= Academy of Sciences and Humanities in Hamburg =

The Academy of Sciences and Humanities in Hamburg (German: Akademie der Wissenschaften in Hamburg) is a German scientific society located in Hamburg and a member of the Association of German Academies of Sciences and Humanities. The Academy's members are distinguished scientists from northern Germany. The Academy's mission is to conduct interdisciplinary research, both independently and in collaboration with scientists and research institutions in Germany and abroad.

== Description ==
The Hamburg Academy of Sciences and Humanities is the newest member of the Union of German Academies of Sciences and Humanities. The Academy of Sciences was founded in 2004 by the Hamburg Parliament as a public corporation. It promotes cooperation between disciplines, universities and scientific institutions in the region and promotes cooperation between science and the public through events and publications. The Hamburg Academy offered student laboratories and promoted young scientists in Hamburg, Mecklenburg-Vorpommern and Schleswig-Holstein by financially supporting interdisciplinary conferences for young researchers.
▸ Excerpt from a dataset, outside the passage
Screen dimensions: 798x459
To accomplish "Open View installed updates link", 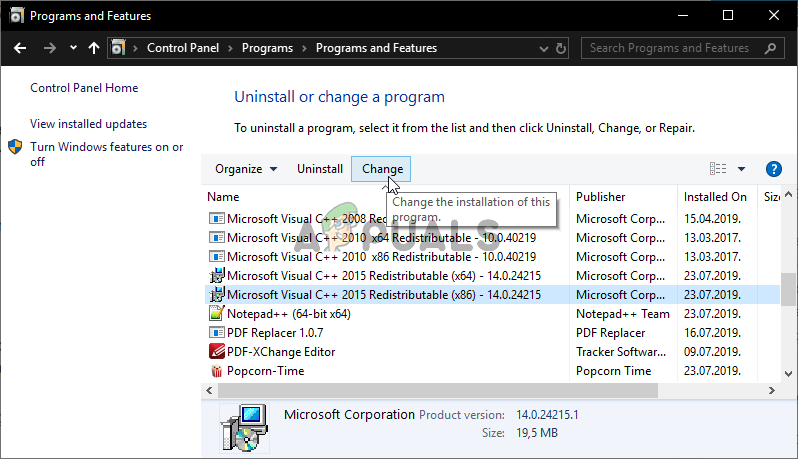I will click(88, 124).
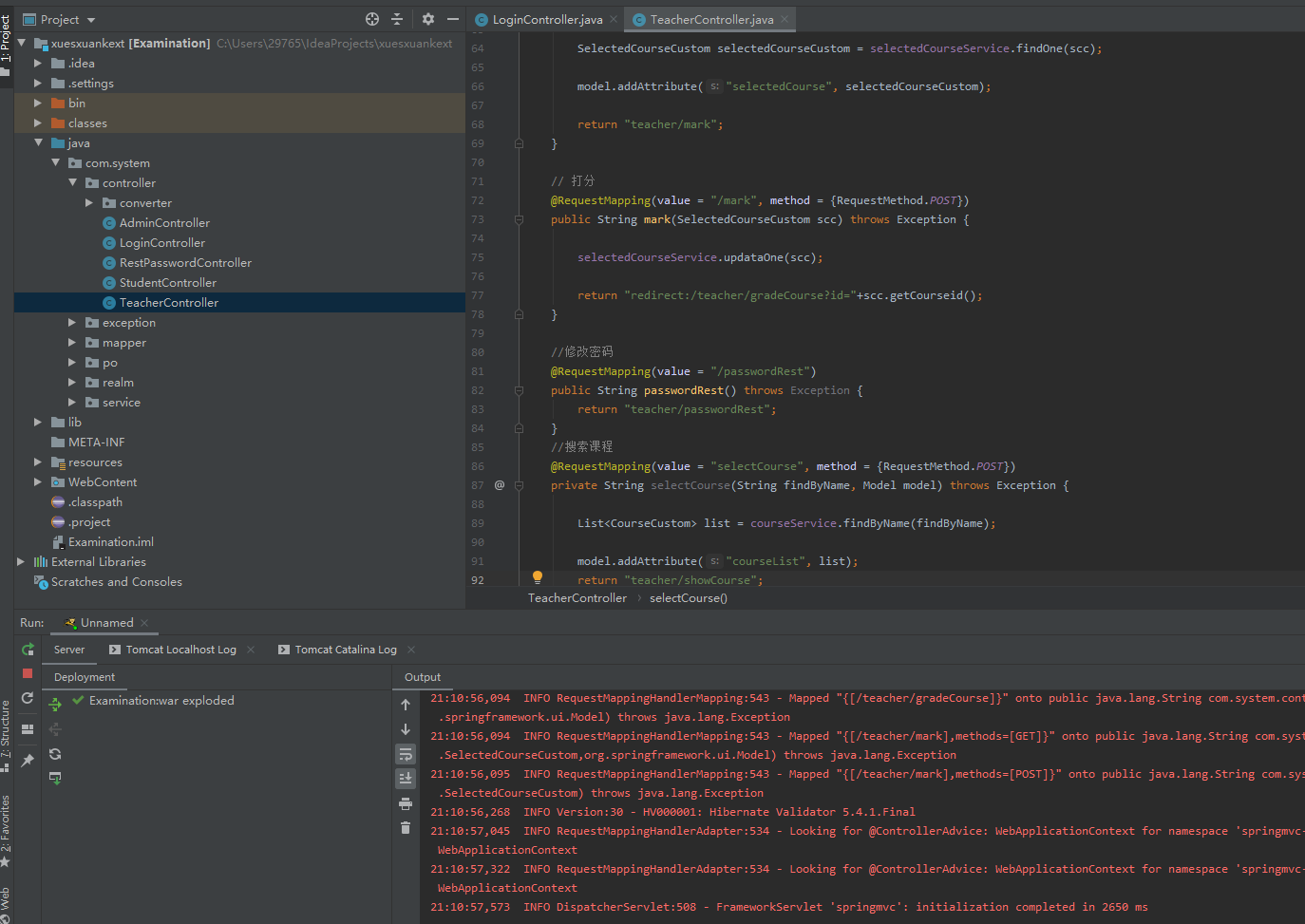This screenshot has height=924, width=1305.
Task: Open Project panel settings gear
Action: click(427, 19)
Edwin Kreutzer served as President of the Academy from 2013 to 2021. In 2021, climate researcher Mojib Latif became the new president of the Academy.

== Academy Projects ==
The Academy oversees long-term scientific projects: the development of an electronic dictionary based on the German Sign Language corpus, the written culture of Christian Ethiopia and Eritrea, grammars, corpora and language technologies for indigenous North Eurasian languages, a new edition of early medieval formulae, digital indexing of manuscripts, user groups and cultural environments. Structure and organization The Academy consists of 80 full members from all academic disciplines, as well as corresponding members and honorary members. It is organized into interdisciplinary working groups in which projects are developed and worked on.

== Awards ==
The Hamburg Academy of Sciences and Humanities awards a scientific prize of 100,000 euros every two years, the highest award among all German scientific academies.